Operations team & Sites
EVO - GridPP Operations team meeting
OPS Minutes 2015-04-14
=======================
Present:
Chris Brew
Daniel Traynor
Daniela Bauer
David Crooks
Elena Korolkova
Ewan MacMahon
Federico Melaccio
Gareth Roy
Gareth Smith
Gordon Stewart
Govind Songara
Jeremy Coles
John Bland
Kashif Mohammad
Matt Doidge
Matt Williams
Oliver Smith
Paige Lacesso
Raja Nandakumar
Robert Fay
Robert Frank
Steve Jones
Tom Whyntie (Vidyo Issues)
Experiment Reports:
===========================
LHCB
====
- Nothing to report .
- Monte Carlo jobs running on the Grid, no problems.
CMS
===
- Bristol was written up for low site readiness, however problem was solved a week ago. Awaiting an update.
- Nothing else to report.
ATLAS
=====
- ASAP metrics for most sites are above 90, with the goal to have ASAP greater than 80%
- Sussex and UCL have low numbers (however Sussex queue is in broker-off status and should not be included)
- UCL has place itself into downtime due to issues (lack of support due to leave)
- Most ATLAS sites should have been full of production work last week, and although there is a reduction in work at the moment ATLAS planning to fill grid when new tasks are fully validated.

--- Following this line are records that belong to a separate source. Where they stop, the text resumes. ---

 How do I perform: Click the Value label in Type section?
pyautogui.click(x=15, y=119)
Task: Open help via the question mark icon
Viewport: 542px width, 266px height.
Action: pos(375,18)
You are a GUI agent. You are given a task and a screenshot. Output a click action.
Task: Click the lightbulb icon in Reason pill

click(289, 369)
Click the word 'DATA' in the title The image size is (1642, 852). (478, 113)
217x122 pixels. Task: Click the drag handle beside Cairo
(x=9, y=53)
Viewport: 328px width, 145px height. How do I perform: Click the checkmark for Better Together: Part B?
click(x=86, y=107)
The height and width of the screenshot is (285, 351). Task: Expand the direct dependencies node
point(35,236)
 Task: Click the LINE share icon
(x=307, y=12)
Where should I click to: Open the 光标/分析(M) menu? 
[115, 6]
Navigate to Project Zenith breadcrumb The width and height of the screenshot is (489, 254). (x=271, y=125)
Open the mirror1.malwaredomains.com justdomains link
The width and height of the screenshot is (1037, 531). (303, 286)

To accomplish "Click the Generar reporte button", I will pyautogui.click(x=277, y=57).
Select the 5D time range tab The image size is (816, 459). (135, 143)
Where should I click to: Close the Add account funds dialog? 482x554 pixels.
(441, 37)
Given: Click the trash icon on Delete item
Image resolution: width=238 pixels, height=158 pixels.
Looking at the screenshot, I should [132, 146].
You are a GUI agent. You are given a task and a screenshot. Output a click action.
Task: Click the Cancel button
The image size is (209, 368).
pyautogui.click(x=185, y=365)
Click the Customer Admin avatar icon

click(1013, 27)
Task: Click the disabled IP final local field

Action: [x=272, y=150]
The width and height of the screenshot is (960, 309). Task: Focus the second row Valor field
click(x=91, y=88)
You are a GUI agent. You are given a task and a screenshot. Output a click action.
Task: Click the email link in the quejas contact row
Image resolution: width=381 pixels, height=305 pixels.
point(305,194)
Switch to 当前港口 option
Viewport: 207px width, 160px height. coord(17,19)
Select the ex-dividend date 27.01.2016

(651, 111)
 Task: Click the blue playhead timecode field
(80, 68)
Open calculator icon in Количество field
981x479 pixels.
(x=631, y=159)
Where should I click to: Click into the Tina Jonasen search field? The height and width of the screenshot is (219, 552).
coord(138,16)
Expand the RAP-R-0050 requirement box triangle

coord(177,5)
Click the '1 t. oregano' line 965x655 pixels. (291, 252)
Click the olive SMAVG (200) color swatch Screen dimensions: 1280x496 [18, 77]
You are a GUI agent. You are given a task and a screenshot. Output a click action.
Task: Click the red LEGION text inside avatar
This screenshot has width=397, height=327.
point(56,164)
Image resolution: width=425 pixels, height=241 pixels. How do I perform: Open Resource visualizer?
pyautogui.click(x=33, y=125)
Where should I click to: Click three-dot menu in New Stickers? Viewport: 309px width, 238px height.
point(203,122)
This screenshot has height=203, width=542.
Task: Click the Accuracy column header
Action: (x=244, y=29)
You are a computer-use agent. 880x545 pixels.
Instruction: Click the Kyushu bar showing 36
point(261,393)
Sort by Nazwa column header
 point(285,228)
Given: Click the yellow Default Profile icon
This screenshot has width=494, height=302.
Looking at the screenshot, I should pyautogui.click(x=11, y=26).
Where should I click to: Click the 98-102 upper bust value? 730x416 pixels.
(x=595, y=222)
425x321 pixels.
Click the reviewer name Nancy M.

- Issues were reported with the FTS3 server located at RAL due to network issues.
Other VO
========
- no comments
DIRAC
=====
- SAM results for VAC showed that:
- IC Cloud not updated since 11/4
- Cern Cloud not update since 5/4
- Lancaster not updated since 16/2
- Lancaster reported that their VAC instance may have been turned off.
Meetings & Updates
===========================
With reference to: http://www.gridpp.ac.uk/wiki/Operations_Bulletin_Latest
General Updates
===========================
- CHEP 2015 is currently ongoing, there will be a session at GridPP34 to give opportunity to discuss interesting presentations that occurred.
- A number of GOCDB service types appear to be no longer used:
- OpsTool;
- dg.TargetSystemFactory;
- dg.ARC-CE;
- eu.egi.cloud.broker.proprietary.slipstream;
- globus-RLS; RGMA-IC;
- eu.egi.egran;
- SRM.online;
- egi.VODashboard;
- CUSTOM.egi.HTTPserver;
- egi.NetworkPortal;
- ch.cern.cvmfs.stratum.1;
- CUSTOM.pl.plgrid.Bazaar.
- None of service types appear to be in use by GridPP, JC to feed back to the EGI.
- DIRAC meeting taking place in May, there is currently a survey in process for communities that use DIRAC to comment. If anyone hosts such a VO please contact Jeremy for URL to the survey.
- TW is responsible for a VO clean up, please look at https://www.gridpp.ac.uk/wiki/VO_Cleanup_Campaign and let Jeremy know if you know of obsolete VO’s.
- Q115 reports are now due, please make sure you have supplied the required information to your Tier2 representative.
- March Availability & Reliability reports are now available.
- QMUL and Sussex have both asked for re-computations (QMUL figures again due to the inclusion of a test SE)
WLCG Operations
===========================
- nothing to report
Tier-1
===========================
- A network outage took place on Wednesday 8th April when a network upgrade caused issues. This caused the planned Castor update to be shelved. The Castor update will now take place on the 8th April.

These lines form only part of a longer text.